Work order =
Leave out the pictures and repeat exactly the lines from the one containing "This screenshot has width=703, height=471." through the final line of the listing below.

Data to examine =
────────────────────
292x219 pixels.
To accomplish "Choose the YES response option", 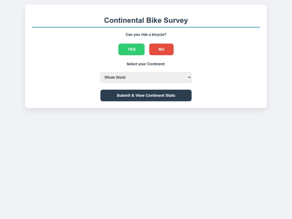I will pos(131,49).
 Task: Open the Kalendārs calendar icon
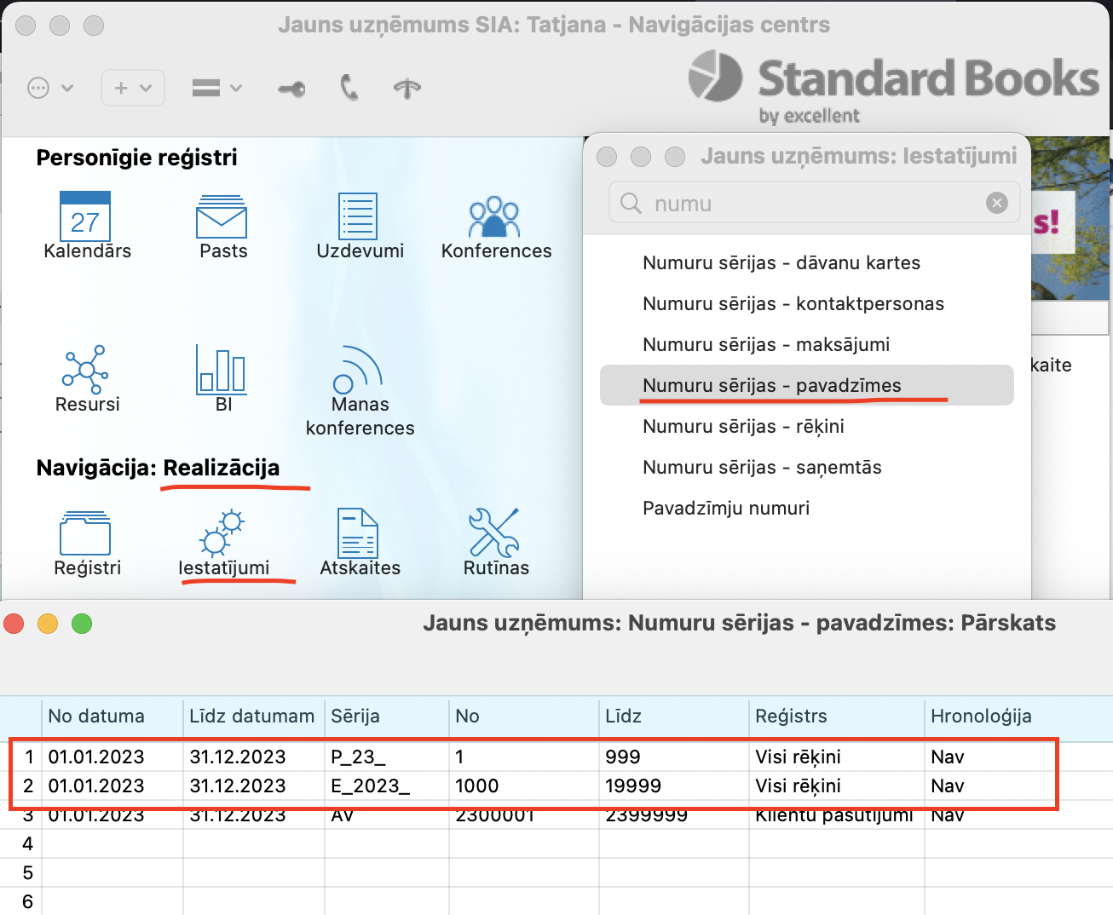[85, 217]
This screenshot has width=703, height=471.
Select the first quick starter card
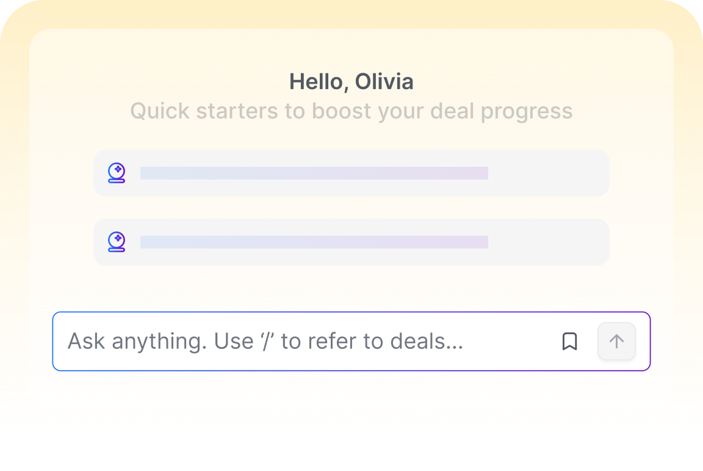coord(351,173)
────────────────────
Expected answer =
This screenshot has width=703, height=471.
Select the first quick starter card
coord(351,173)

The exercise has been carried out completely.